▸ Task requirements:
Copy the opening lines of the items, from the very first line down to and including the line containing "The image size is (1568, 405). [x=464, y=252]", character for character.

▸ Dataset:
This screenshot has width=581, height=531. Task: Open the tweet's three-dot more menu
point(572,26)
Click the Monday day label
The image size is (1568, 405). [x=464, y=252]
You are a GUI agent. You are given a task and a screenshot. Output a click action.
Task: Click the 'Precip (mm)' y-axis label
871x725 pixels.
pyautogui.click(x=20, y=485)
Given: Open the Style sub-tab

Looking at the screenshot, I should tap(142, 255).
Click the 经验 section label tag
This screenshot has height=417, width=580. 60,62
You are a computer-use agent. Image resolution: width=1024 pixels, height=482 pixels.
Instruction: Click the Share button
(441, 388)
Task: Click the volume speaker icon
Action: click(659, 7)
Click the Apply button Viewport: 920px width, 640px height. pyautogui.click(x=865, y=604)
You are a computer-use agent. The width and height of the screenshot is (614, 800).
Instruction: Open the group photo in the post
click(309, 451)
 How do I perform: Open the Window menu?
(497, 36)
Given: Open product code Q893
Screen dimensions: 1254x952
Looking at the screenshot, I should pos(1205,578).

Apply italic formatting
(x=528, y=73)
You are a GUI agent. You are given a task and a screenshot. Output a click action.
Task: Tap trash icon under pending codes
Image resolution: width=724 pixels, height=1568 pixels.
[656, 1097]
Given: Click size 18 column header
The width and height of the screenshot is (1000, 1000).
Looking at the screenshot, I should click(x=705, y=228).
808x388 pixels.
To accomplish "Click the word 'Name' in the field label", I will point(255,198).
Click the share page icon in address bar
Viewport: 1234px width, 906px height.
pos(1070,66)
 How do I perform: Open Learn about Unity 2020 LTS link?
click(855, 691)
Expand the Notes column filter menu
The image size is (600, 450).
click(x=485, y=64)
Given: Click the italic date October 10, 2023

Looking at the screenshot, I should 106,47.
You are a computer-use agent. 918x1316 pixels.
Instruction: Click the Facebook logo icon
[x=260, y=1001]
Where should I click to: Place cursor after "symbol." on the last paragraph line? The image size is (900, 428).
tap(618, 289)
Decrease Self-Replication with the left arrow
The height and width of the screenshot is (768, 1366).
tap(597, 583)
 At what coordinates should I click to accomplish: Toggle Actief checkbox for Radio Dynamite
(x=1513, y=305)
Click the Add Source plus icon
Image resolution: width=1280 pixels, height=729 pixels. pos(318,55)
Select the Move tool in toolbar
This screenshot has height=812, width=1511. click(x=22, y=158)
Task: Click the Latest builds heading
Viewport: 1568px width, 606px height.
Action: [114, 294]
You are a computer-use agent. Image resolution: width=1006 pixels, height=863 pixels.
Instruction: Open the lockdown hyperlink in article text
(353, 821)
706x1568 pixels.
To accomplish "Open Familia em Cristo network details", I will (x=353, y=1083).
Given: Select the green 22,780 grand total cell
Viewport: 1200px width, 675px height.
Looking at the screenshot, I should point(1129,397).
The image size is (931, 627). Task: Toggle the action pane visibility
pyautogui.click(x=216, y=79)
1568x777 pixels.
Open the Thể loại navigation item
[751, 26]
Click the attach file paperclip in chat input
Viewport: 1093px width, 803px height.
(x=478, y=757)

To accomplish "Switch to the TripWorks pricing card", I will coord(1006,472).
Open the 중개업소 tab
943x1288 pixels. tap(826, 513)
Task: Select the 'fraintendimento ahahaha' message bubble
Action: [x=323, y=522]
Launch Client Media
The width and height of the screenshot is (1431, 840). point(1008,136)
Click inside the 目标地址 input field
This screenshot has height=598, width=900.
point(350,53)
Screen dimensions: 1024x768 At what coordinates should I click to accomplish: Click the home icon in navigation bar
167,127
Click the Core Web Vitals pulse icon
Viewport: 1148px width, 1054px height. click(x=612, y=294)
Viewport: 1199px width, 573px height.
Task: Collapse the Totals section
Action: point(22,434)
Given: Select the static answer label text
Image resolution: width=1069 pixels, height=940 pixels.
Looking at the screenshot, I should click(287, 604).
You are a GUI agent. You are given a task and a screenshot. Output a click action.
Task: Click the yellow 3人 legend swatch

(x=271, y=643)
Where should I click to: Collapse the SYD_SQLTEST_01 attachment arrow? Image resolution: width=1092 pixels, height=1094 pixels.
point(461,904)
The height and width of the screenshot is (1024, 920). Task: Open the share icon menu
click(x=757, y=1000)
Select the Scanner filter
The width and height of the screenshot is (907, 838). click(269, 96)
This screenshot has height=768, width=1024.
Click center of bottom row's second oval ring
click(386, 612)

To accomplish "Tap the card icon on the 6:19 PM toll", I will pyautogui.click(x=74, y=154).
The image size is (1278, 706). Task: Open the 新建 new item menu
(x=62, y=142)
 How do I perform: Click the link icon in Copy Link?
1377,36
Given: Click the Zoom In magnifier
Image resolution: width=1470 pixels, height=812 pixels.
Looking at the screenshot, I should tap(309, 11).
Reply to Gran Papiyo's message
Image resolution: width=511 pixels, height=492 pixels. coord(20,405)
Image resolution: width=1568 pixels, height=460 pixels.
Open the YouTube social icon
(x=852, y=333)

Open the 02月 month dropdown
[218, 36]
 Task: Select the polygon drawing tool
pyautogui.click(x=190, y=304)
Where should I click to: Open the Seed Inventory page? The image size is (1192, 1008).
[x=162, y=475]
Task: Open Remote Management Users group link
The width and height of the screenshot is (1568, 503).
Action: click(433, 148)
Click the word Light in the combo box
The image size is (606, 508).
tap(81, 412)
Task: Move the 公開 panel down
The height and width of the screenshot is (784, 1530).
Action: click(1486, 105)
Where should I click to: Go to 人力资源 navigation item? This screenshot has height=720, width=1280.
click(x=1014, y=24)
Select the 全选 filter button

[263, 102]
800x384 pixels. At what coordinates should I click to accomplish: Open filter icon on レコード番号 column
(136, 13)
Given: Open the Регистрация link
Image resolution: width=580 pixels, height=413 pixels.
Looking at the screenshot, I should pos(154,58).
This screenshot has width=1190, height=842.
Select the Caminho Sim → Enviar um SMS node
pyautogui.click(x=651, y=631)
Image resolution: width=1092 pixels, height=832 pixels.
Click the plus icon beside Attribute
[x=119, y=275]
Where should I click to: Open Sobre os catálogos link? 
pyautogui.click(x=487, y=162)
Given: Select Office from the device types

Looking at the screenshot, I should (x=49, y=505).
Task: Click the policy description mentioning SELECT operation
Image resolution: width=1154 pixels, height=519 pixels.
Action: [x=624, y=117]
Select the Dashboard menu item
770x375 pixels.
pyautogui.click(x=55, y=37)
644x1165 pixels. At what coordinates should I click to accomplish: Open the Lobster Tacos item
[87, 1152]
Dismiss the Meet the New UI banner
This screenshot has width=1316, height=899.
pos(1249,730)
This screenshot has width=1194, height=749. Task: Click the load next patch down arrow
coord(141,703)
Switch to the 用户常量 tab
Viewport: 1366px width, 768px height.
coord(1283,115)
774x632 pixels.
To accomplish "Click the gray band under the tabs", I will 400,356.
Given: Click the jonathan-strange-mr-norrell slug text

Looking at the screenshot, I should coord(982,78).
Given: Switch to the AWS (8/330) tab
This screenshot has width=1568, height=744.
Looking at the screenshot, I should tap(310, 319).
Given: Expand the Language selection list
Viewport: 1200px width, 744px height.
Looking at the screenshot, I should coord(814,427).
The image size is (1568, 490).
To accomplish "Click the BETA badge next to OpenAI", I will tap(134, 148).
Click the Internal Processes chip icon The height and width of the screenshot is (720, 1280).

▸ Exercise response:
This screenshot has width=581, height=531. Task: Open the tweet's three-dot more menu
point(572,26)
Click the Monday day label
The image size is (1568, 405). [x=464, y=252]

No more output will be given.